• Directions for this task: Look through the data below, and copy each line that carries the word "Google".

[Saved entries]
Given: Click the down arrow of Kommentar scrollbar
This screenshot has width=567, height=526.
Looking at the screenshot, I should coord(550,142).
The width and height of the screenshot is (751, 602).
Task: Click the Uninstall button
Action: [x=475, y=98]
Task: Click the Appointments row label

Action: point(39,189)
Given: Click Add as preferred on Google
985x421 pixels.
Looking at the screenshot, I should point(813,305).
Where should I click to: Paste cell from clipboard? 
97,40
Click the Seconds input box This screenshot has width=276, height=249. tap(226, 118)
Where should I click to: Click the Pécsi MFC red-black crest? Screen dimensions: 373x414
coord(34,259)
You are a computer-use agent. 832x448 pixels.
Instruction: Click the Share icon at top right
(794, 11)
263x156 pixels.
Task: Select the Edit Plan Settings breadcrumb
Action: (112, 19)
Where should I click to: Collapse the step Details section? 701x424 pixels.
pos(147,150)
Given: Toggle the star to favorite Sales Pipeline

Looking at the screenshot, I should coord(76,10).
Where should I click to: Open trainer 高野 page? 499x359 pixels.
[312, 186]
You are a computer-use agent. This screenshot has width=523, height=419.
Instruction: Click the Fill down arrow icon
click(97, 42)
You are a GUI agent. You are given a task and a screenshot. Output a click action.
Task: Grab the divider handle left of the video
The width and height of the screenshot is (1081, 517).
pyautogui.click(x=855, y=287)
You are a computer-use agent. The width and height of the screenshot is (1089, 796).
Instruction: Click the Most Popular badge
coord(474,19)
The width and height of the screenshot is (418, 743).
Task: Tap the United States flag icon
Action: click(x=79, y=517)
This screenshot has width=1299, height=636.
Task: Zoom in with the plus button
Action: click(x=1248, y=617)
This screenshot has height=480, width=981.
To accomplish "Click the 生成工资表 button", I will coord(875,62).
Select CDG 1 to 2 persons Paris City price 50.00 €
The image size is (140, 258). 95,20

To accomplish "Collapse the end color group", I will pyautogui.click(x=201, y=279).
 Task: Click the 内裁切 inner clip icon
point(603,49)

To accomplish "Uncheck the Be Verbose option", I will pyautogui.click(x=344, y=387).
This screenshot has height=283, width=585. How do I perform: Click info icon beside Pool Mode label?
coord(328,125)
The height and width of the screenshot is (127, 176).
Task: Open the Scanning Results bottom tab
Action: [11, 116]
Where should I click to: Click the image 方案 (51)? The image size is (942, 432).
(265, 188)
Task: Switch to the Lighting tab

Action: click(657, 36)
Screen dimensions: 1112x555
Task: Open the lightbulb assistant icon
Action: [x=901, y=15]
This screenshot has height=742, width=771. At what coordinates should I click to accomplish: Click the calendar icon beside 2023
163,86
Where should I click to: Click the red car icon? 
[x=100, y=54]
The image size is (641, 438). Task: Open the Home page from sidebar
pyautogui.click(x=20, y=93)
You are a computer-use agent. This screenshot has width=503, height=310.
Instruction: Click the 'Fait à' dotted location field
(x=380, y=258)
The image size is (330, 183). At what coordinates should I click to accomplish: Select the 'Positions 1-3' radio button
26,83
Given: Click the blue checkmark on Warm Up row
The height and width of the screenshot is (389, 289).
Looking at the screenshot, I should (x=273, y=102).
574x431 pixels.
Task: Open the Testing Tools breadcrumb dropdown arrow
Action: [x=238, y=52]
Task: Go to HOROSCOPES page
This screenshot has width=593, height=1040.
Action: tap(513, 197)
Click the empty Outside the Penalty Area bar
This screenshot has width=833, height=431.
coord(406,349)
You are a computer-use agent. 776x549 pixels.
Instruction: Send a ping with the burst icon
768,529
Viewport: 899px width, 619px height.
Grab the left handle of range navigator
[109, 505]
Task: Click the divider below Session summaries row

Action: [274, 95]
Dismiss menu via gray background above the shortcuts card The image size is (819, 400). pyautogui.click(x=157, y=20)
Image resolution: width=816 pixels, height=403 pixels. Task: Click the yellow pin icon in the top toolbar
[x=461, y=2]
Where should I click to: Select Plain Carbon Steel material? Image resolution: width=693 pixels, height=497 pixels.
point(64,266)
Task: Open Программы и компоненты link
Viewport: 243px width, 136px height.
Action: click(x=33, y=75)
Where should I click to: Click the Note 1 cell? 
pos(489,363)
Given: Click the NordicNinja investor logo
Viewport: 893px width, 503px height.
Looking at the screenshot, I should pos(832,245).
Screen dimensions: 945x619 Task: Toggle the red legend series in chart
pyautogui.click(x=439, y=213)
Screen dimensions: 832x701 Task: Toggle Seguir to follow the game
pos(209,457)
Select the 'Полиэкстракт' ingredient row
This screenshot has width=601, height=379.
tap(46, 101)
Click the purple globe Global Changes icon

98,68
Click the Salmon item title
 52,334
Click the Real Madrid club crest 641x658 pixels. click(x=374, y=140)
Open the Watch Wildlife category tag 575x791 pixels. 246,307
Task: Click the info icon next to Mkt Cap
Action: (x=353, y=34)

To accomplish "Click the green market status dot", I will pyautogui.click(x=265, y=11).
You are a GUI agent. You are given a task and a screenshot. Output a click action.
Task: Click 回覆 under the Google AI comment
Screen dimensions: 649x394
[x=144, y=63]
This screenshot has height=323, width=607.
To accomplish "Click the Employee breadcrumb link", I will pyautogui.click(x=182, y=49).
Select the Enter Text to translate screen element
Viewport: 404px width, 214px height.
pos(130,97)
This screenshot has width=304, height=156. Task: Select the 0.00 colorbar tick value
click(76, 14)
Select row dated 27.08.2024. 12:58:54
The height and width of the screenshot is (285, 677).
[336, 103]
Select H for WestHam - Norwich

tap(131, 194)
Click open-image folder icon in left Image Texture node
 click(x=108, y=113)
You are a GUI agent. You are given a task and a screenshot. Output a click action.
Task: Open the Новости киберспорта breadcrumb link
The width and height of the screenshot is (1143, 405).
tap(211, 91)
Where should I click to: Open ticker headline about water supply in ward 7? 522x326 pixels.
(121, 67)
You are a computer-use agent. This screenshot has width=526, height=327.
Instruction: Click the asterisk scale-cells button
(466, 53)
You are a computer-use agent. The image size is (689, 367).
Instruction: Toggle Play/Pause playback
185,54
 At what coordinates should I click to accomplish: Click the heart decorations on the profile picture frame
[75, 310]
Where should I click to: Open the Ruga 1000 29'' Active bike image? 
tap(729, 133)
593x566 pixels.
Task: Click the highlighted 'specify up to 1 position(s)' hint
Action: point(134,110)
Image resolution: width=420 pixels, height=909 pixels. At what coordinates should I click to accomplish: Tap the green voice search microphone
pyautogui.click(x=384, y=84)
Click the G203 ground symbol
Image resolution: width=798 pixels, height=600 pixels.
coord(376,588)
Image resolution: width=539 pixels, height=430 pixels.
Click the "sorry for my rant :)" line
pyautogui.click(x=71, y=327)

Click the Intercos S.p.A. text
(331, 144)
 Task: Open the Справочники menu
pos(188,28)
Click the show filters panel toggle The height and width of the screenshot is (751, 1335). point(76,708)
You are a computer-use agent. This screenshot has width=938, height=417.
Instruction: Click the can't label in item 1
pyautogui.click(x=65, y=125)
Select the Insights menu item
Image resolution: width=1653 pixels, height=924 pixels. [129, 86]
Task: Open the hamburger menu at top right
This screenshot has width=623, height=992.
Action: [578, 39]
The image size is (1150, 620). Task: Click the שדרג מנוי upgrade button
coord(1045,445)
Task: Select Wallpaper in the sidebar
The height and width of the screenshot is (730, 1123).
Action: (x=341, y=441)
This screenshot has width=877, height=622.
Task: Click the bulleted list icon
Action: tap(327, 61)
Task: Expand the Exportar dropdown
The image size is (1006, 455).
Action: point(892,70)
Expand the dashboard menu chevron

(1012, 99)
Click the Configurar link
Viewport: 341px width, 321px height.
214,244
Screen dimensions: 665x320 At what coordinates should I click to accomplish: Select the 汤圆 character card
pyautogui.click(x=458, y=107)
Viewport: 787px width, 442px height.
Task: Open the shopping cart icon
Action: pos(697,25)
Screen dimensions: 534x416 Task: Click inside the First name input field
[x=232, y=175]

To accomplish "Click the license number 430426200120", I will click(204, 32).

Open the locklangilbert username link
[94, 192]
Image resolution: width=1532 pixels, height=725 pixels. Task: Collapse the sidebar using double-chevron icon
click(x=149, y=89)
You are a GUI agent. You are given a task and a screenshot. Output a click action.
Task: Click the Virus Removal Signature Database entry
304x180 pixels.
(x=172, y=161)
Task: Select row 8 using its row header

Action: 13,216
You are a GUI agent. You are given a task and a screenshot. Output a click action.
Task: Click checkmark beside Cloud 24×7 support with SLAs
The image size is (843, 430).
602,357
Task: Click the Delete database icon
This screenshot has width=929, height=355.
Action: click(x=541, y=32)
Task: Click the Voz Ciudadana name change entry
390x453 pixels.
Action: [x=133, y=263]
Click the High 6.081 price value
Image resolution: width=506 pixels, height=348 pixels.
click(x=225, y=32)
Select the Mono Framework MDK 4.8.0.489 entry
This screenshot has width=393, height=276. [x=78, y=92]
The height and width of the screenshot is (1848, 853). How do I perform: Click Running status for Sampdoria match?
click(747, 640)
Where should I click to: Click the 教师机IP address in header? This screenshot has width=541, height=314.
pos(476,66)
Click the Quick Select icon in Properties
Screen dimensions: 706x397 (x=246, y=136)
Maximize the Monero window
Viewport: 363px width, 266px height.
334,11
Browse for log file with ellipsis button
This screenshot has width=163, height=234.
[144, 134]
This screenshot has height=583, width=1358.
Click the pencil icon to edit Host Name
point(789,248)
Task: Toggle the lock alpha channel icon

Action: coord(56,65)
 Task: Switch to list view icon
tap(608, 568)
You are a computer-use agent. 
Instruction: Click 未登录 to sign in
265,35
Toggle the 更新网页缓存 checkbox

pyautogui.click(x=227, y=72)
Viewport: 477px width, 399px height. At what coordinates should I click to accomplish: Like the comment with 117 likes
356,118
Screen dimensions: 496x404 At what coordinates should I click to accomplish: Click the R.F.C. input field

• Answer:
Given: Click Add as preferred on Google
Task: Click 回覆 under the Google AI comment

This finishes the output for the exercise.